SPIE, the professional society for optics and photonics technology, now enables journal authors to share code through its new partnership with Code Ocean, an open, computational reproducibility platform enabling researchers to run, share, discover code in an executable, cloud-based environment.

Authors publishing journal articles advancing light-based technologies in the SPIE Digital Library now have the option to include links to the executable code. Code Ocean is integrated into the journal manuscript submission workflow. Authors of accepted articles use the simple interface to upload code to the platform where it is assigned a digital object identifier to support correct attribution and citation. Upon publication in the SPIE Digital Library, these articles include a link enabling users to access and run the code on the Code Ocean platform. Authors retain copyright for the code and can authorize various levels of reuse licensing.

"Our partnership with Code Ocean enables authors to demonstrate the reproducibility of their code and increases transparency of the research we publish," said Gwen Weerts, managing editor at SPIE. "Code is often an essential research output across the disciplines of optics and photonics covered by SPIE journals. By partnering with Code Ocean, our authors will find it is easier to link their code to their published journal articles."

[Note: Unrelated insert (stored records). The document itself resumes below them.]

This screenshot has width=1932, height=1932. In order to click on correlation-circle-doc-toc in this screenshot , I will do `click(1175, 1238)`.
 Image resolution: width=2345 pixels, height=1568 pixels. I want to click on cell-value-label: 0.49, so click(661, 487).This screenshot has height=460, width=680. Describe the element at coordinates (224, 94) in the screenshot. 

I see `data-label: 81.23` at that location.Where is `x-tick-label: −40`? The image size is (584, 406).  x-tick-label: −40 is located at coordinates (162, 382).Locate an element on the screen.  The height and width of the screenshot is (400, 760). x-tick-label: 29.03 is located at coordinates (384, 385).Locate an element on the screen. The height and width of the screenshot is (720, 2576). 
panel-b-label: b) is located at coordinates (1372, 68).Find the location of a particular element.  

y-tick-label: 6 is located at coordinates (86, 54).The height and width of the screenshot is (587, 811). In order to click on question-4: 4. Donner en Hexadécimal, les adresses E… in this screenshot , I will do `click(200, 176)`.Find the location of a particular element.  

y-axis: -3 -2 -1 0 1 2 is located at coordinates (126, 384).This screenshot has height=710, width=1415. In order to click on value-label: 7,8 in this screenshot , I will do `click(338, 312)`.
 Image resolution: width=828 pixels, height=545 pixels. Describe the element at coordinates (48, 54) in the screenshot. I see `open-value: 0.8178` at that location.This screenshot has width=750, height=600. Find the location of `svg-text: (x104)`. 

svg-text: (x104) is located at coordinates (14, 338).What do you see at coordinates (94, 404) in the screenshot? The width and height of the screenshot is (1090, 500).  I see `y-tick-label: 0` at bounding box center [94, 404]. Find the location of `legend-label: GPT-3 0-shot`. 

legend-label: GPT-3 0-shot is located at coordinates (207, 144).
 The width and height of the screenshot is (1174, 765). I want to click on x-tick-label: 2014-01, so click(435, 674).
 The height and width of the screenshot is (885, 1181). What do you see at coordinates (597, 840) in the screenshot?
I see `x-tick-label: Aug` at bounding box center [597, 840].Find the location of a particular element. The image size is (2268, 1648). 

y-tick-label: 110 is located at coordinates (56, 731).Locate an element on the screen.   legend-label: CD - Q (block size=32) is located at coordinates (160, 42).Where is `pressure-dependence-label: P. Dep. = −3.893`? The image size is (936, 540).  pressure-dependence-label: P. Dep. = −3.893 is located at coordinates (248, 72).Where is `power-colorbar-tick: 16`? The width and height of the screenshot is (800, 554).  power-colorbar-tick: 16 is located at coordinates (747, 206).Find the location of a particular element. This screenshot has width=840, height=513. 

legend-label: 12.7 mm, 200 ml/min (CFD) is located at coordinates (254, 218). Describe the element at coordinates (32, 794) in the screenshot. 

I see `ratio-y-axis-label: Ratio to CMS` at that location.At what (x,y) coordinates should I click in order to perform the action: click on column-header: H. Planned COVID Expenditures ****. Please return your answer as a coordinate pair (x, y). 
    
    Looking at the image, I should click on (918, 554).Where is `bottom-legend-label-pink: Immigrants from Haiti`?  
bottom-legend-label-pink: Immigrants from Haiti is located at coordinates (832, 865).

Code Ocean supports more than 10 programming languages and mirrors the computational environment of the original code to eliminate barriers for researchers who wish to analyze and reproduce findings or potentially apply it to solve new research problems. The cloud-based platform significantly reduces the time and investment required to execute the original code using the exact version of the computing language, hardware, operating system, dependency files, and original data sets.

"We are delighted to partner with SPIE to support their authors and broad readership,” said Simon Adar, CEO of Code Ocean. “We want to allow researchers to spend their time inventing and discovering new findings, instead of rebuilding other researchers' code. Researchers using an article within the SPIE Digital Library will find it is easy to upload data or change parameters to run experiments on Code Ocean, running everything in the cloud. We want to inspire new collaborations and faster advancement across scientific fields."

SPIE is the international society for optics and photonics, an educational non-profit organization founded in 1955 to advance light-based science, engineering and technology.